### Your instructions
Continue the court ruling below on the Oakwood officers and court martial jurisdiction, picking up after its last sentence.

### Extract to read

For its part, the RTC, on February 11, 2004, issued an Order stating that "all charges before the court
martial against the accused . . . are hereby declared not service-connected, but rather absorbed and
in furtherance of the alleged crime of coup d'etat." The trial court then proceeded to hear petitioners'
applications for bail.
Colonel Julius A. Magno, in his capacity as officer-in-charge of the JAGO, reviewed the findings of the
Pre-Trial Investigation Panel. He recommended that 29 of the officers involved in the Oakwood
incident, including petitioners, be prosecuted before a general court martial for violation of Article 96
(conduct unbecoming an officer and a gentleman) of the Articles of War. The same was approved by
the AFP.
The AFP Judge Advocate General then directed petitioners to submit their answer to the charge.
Instead of complying, they filed with this Court the instant Petition for Prohibition praying that
respondents be ordered to desist from charging them with violation of Article 96 of the Articles of War
in relation to the Oakwood incident.
Petitioners maintain that since the RTC has made a determination in its Order of February 11, 2004
that the offense for violation of Article 96 of the Articles of War is not service-connected, but is
absorbed in the crime of coup d'etat, the military tribunal cannot compel them to submit to its
jurisdiction.
ISSUE:
1.Whether the court martial may assume jurisdiction over those who have been criminally charged of
coup d’état before the regular courts.
HELD:
1. Yes. Article 96 of the Articles of War is service-connected. This is expressly provided in Section 1
(second paragraph) of R.A. No. 7055. It bears stressing that the charge against the petitioners
concerns the alleged violation of their solemn oath as officers to defend the Constitution and the duly-
constituted authorities. Such violation allegedly caused dishonor and disrespect to the military
profession. In short, the charge has a bearing on their professional conduct or behavior as military
officers. Equally indicative of the "service-connected" nature of the offense is the penalty prescribed
for the same — dismissal from the service — imposable only by the military court. Such penalty is
purely disciplinary in character, evidently intended to cleanse the military profession of misfits and to
preserve the stringent standard of military discipline.

### Exercise data
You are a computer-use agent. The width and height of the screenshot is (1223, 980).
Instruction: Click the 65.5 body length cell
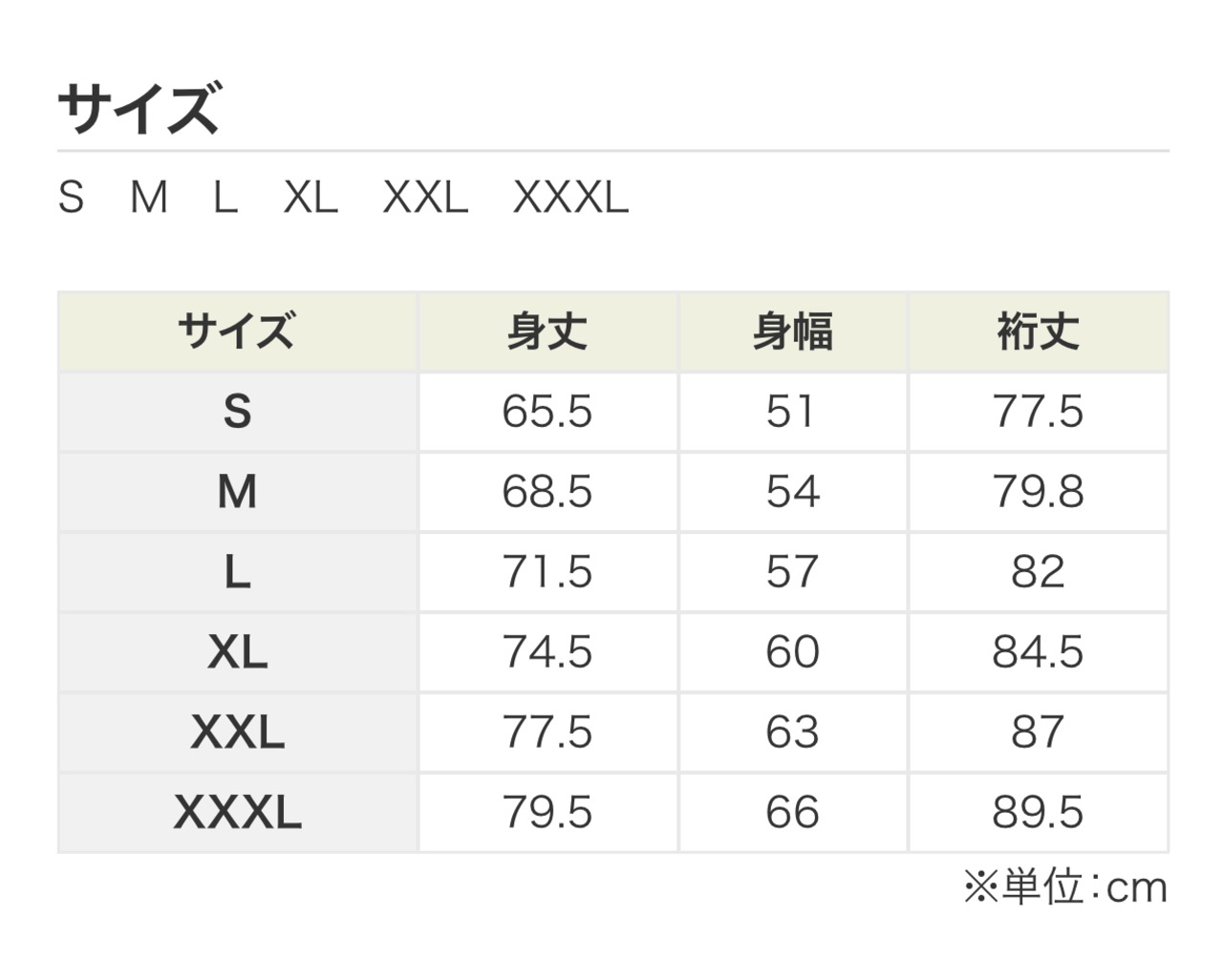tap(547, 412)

...

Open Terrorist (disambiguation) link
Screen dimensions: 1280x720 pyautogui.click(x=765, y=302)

--

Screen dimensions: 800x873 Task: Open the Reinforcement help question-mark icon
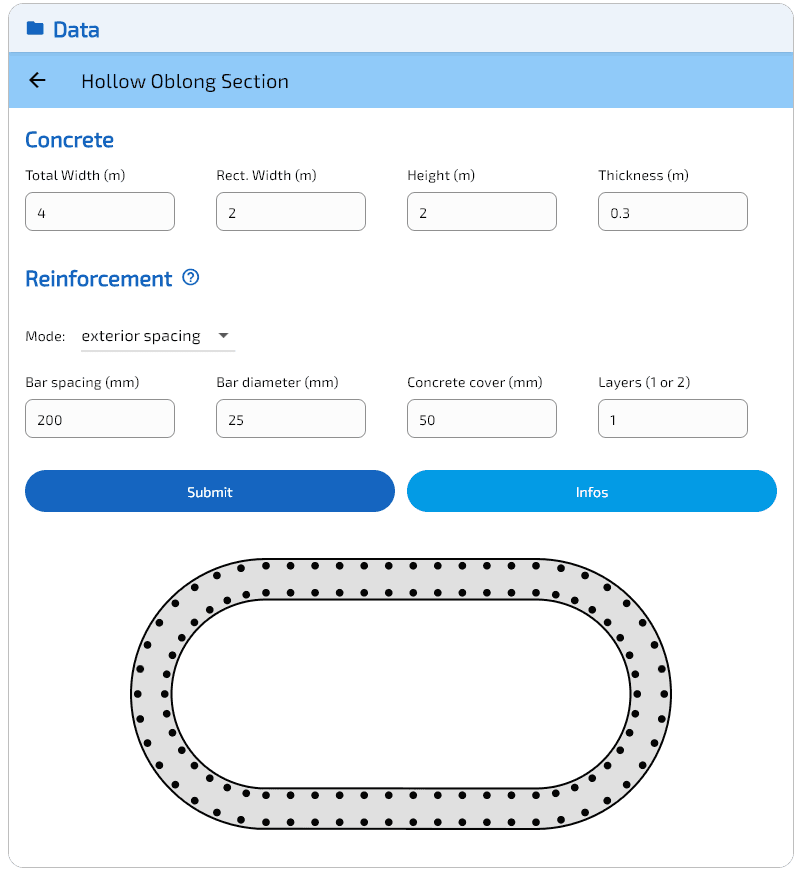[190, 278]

### Result of the task
Hence, there is no merit in petitioners argument that they can no longer be charged before the court
martial for violation of Article 96 of the Articles of War because the same has been declared by the
RTC in its Order of February 11, 2004 as "not service-connected, but rather absorbed and in
furtherance of the alleged crime of coup d'etat," hence, triable by said court (RTC). The RTC, in making
such declaration, practically amended the law which expressly vests in the court martial the jurisdiction
over "service-connected crimes or offenses." What the law has conferred the court should not take
away. It is only the Constitution or the law that bestows jurisdiction on the court, tribunal, body or officer
over the subject matter or nature of an action which can do so. And it is only through a constitutional
amendment or legislative enactment that such act can be done. The first and fundamental duty of the
courts is merely to apply the law "as they find it, not as they like it to be. Evidently, such declaration
by the RTC constitutes grave abuse of discretion tantamount to lack or excess of jurisdiction and is,
therefore, void.
2. No. The trial court aggravated its error when it justified its ruling by holding that the charge of
Conduct Unbecoming an Officer and a Gentleman is absorbed and in furtherance to the alleged crime
of coup d'etat. Firstly, the doctrine of ‘absorption of crimes' is peculiar to criminal law and generally
applies to crimes punished by the same statute, unlike here where different statutes are involved.
Secondly, the doctrine applies only if the trial court has jurisdiction over both offenses. Here, Section
1 of R.A. 7055 deprives civil courts of jurisdiction over service-connected offenses, including Article
96 of the Articles of War. Thus, the doctrine of absorption of crimes is not applicable to this case.